TASK PROMPT: Look through the listing below and report every line that contains "computer".

(Beginning of EXERCISE MATERIALS)

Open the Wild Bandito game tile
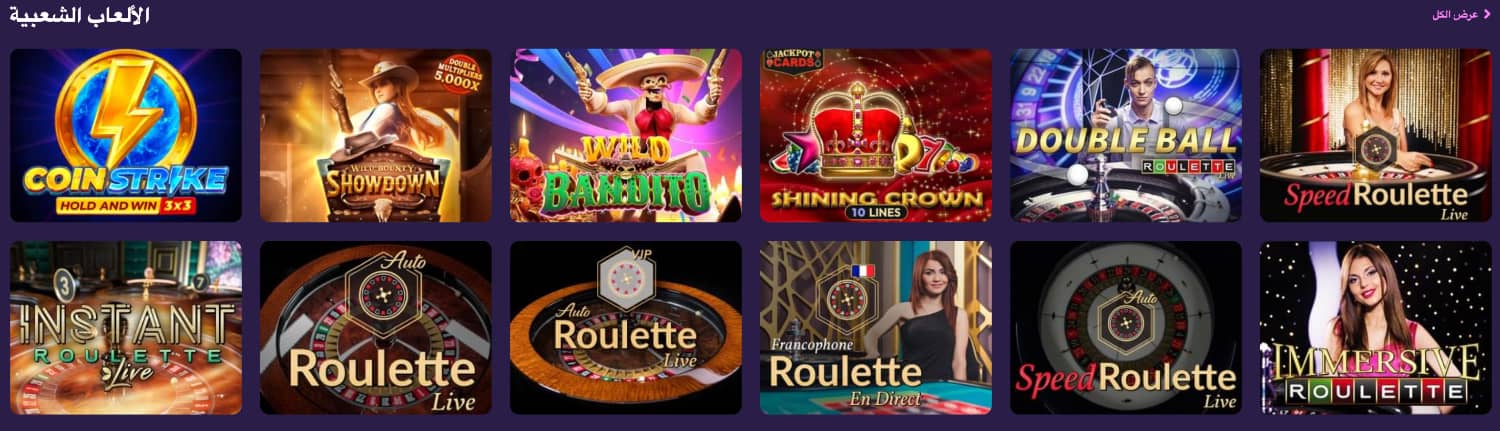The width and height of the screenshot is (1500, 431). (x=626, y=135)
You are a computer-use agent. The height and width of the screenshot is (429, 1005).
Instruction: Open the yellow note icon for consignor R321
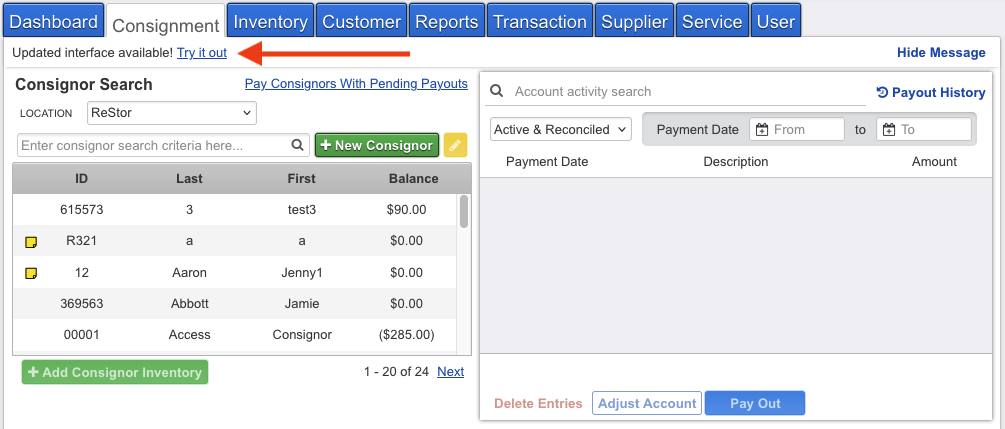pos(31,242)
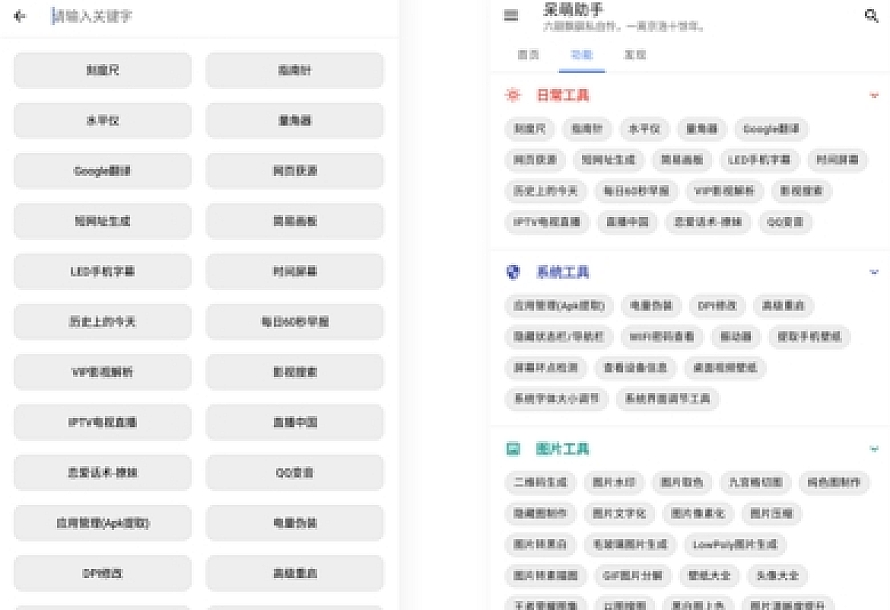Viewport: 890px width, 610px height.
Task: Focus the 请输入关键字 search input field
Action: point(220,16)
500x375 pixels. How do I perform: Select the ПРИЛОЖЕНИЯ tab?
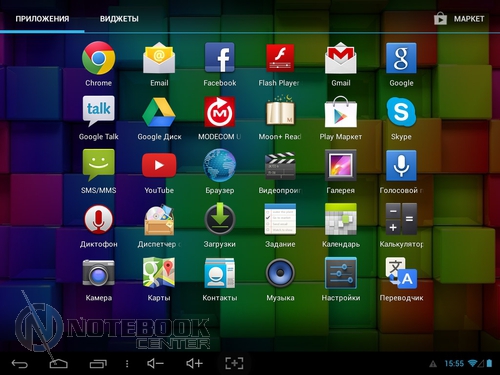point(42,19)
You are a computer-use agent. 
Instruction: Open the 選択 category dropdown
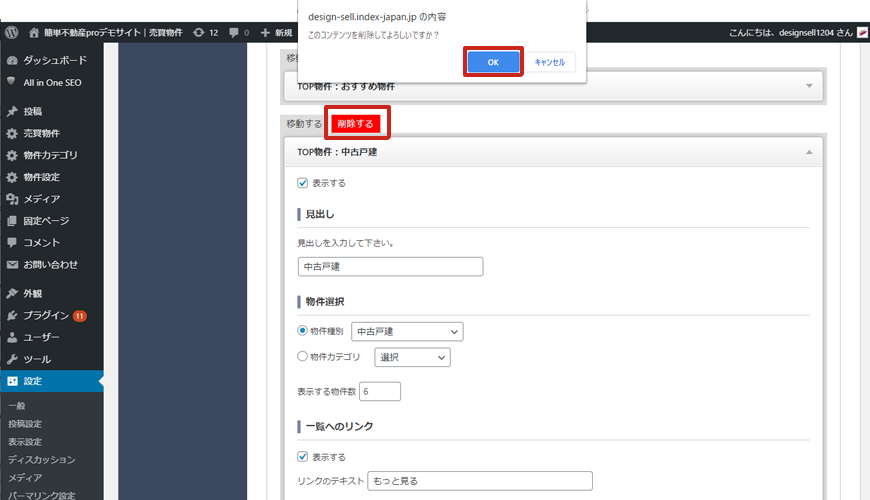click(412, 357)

(End of EXERCISE MATERIALS)

REPLY:
You are a computer-use agent. The height and width of the screenshot is (429, 1005).
You are a computer-use agent. 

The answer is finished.